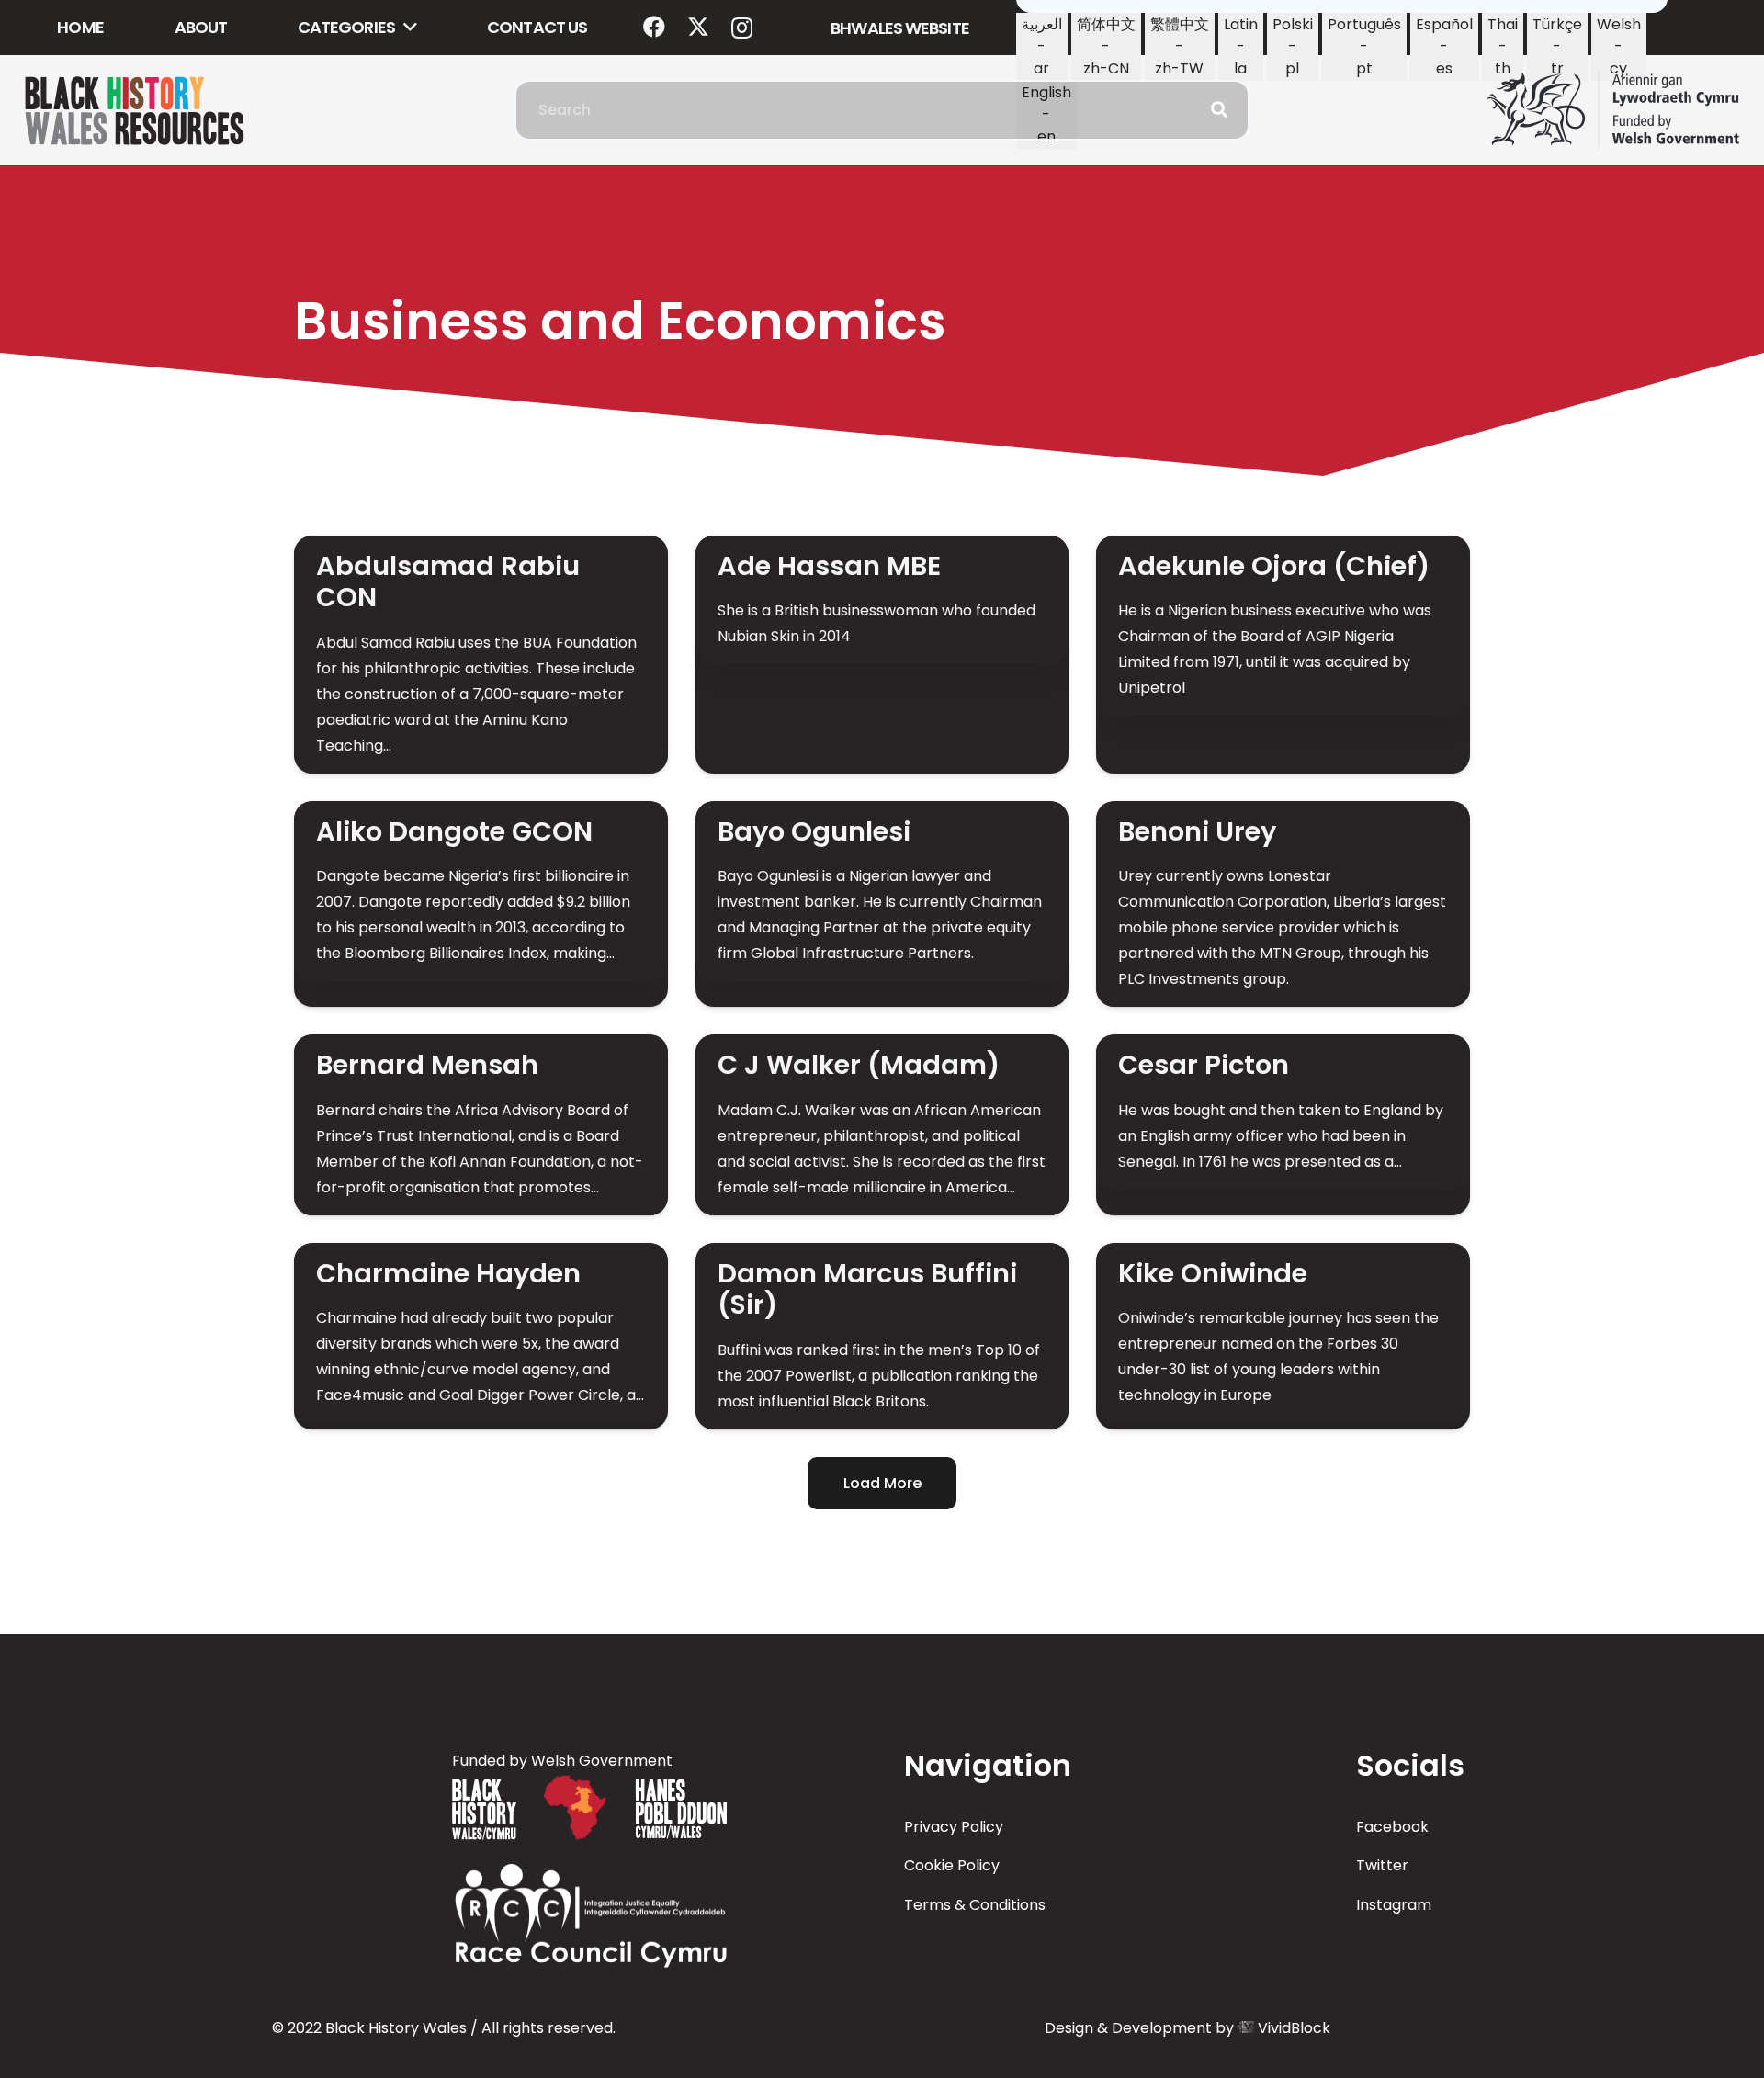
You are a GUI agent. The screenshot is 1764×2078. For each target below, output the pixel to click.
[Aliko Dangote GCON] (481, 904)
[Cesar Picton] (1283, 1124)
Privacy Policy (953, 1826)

---

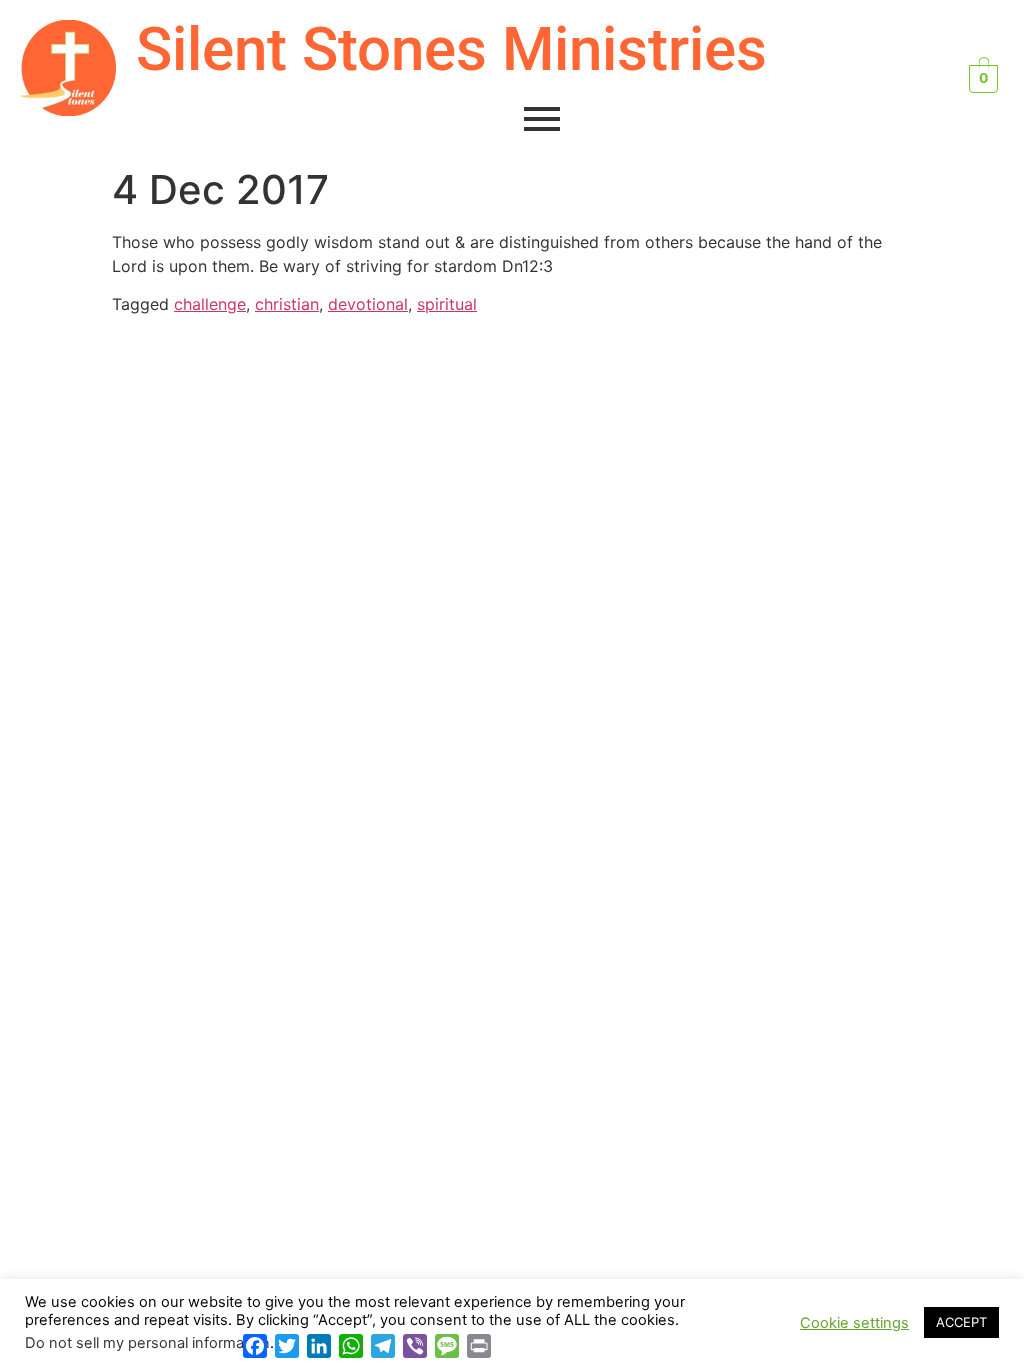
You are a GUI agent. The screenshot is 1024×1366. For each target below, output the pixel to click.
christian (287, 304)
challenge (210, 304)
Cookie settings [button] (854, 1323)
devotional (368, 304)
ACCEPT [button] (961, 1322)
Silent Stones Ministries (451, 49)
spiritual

**What this task involves**
Return exactly, and only, the lines above starting at the line that contains "You are a GUI agent. The screenshot is 1764×2078." and ending at the line that contains "Privacy Policy (953, 1826)".

**Task response**
You are a GUI agent. The screenshot is 1764×2078. For each target below, output the pixel to click.
[Aliko Dangote GCON] (481, 904)
[Cesar Picton] (1283, 1124)
Privacy Policy (953, 1826)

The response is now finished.